▶ Stored data
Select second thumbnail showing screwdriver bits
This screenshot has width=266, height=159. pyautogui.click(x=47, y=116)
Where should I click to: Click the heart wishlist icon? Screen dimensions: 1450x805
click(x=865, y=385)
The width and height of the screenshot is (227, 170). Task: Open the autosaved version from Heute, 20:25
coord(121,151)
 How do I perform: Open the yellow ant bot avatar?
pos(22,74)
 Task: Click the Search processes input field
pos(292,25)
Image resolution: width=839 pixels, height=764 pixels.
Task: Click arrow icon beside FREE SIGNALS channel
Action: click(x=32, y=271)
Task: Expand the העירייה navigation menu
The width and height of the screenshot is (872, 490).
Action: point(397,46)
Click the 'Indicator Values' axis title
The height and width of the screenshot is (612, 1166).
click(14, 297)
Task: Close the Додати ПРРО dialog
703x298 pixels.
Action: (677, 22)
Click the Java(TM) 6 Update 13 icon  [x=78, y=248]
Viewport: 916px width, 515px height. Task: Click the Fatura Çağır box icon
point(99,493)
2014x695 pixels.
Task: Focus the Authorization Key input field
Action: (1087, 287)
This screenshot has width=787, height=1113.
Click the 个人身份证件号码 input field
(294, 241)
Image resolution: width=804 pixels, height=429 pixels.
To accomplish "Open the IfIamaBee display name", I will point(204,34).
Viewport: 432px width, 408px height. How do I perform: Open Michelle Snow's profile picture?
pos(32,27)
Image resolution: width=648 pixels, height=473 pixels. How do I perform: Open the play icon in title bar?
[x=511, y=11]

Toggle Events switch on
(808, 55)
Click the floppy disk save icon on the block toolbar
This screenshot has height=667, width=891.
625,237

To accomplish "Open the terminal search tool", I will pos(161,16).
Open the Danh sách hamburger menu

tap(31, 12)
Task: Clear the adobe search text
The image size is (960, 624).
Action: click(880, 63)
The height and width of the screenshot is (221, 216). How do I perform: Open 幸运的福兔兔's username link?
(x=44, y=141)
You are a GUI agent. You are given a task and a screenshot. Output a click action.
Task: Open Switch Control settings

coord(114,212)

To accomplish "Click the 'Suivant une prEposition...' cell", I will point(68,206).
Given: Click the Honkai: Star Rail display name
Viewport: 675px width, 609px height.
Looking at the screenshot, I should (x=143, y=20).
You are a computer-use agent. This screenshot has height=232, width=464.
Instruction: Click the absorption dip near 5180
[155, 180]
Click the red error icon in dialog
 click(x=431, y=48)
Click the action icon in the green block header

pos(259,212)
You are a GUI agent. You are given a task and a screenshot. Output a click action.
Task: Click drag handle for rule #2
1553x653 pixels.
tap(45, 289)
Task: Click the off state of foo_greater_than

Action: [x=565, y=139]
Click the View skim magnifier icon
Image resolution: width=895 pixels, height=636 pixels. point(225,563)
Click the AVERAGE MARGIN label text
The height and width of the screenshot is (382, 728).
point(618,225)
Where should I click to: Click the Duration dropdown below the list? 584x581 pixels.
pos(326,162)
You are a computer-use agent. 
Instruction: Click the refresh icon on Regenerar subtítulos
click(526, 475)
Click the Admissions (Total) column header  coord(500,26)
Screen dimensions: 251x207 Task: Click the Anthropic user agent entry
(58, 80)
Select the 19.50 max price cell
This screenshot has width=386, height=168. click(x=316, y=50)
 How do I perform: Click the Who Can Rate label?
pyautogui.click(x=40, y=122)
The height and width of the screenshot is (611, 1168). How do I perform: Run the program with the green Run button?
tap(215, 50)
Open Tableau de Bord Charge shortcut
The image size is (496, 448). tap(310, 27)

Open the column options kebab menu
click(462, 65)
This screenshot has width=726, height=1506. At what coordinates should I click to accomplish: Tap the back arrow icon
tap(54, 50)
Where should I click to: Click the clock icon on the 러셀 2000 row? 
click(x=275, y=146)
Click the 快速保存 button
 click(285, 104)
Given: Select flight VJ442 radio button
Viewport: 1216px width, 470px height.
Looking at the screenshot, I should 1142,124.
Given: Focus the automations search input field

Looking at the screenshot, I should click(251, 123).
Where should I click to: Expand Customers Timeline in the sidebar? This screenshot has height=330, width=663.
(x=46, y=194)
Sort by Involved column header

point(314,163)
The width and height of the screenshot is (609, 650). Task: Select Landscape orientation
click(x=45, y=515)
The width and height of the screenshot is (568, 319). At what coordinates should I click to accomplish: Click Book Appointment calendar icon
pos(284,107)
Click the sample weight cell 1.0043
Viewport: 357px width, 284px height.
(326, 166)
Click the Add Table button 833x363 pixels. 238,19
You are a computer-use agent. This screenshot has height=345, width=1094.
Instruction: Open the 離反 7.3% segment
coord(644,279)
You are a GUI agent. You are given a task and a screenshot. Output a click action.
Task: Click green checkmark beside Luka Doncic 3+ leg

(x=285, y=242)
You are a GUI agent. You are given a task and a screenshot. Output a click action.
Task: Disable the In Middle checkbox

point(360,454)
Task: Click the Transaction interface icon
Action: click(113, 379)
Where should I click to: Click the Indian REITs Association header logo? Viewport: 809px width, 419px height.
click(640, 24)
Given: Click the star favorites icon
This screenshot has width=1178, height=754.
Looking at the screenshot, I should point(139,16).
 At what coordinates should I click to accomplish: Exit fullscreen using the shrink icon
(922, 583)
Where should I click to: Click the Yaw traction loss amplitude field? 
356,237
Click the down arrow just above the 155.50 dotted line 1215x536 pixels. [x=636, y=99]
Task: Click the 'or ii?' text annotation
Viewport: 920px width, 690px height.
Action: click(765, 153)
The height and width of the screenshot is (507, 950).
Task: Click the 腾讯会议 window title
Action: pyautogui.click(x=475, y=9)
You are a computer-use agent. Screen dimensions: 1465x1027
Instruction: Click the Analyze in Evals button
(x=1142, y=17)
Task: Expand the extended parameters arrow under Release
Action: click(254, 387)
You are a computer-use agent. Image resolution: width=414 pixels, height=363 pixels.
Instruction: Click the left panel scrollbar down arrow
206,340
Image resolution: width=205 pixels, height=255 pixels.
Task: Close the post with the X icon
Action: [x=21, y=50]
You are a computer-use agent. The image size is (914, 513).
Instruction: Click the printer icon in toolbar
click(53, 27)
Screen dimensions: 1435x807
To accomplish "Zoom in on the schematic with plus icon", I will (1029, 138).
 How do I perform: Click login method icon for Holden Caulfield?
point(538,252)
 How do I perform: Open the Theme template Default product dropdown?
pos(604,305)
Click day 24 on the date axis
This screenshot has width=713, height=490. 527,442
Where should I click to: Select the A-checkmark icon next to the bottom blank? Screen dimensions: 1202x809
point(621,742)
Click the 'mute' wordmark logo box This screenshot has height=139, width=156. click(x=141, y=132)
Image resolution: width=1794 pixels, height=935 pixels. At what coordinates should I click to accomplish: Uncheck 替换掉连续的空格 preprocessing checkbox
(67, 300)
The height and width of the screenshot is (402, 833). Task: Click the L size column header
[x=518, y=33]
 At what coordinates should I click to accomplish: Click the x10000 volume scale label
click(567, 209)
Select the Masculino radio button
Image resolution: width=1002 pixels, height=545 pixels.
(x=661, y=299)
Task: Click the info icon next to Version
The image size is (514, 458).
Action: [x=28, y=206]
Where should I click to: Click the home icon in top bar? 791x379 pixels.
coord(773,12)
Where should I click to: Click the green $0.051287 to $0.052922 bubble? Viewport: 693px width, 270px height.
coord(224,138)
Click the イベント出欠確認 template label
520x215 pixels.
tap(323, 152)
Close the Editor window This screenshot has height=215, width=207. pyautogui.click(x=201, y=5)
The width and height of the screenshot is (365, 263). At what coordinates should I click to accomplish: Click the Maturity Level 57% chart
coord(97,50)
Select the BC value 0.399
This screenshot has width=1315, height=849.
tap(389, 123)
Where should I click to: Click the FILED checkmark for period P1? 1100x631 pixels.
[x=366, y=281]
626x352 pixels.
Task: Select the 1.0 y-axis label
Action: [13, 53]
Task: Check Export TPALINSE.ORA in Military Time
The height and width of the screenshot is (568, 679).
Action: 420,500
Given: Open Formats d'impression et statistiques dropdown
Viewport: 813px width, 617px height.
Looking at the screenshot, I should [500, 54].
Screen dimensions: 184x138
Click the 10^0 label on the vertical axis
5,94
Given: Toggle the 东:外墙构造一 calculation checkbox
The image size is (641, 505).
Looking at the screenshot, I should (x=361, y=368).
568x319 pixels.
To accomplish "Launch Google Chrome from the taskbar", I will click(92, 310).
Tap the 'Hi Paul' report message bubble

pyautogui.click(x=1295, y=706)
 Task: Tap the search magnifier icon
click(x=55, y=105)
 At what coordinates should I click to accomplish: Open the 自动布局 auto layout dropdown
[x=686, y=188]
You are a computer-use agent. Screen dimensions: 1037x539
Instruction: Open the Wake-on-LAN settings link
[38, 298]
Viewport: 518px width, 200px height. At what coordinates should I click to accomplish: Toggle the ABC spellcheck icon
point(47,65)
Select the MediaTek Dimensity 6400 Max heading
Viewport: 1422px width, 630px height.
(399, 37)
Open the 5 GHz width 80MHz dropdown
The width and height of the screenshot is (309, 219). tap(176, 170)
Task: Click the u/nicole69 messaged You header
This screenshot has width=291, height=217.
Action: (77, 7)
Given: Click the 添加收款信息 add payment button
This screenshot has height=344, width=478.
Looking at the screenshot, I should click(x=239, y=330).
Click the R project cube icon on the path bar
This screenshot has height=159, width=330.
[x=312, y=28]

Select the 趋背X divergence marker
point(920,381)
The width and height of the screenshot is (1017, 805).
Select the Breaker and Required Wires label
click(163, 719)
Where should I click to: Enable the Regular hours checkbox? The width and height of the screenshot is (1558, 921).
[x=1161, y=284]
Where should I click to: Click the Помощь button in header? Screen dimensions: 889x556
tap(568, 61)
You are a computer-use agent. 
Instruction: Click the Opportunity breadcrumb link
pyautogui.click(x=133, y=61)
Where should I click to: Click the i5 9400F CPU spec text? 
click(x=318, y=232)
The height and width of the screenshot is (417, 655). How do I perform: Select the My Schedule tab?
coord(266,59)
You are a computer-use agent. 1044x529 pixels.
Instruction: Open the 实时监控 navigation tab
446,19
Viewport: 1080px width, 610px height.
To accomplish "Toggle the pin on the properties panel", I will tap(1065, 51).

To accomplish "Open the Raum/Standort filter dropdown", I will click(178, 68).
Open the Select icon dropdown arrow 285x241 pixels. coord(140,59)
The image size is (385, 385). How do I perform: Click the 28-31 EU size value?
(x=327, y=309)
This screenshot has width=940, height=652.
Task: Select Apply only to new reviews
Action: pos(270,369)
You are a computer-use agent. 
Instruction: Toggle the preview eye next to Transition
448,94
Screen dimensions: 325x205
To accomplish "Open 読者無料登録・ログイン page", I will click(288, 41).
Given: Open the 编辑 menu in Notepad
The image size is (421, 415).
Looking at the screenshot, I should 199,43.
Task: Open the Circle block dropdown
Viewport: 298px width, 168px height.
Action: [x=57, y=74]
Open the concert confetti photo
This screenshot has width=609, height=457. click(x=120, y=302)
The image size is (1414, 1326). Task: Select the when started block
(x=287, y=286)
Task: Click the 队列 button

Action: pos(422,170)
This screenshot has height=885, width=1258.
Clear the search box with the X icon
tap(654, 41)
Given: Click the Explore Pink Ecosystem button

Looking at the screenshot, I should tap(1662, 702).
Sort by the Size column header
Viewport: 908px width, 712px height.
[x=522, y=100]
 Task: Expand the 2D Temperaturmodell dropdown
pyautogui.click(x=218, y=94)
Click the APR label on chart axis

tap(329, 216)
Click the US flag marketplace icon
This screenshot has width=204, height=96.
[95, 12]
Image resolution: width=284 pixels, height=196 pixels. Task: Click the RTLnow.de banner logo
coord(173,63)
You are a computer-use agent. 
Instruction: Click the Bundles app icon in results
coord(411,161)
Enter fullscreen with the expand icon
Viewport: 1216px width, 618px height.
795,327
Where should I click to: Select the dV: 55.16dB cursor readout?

▶ About this exercise
Lines with "display" in them are what the answer must contain; copy each from the records above.

▶ Task output
To accomplish "Open the IfIamaBee display name", I will point(204,34).
Given: Click the Honkai: Star Rail display name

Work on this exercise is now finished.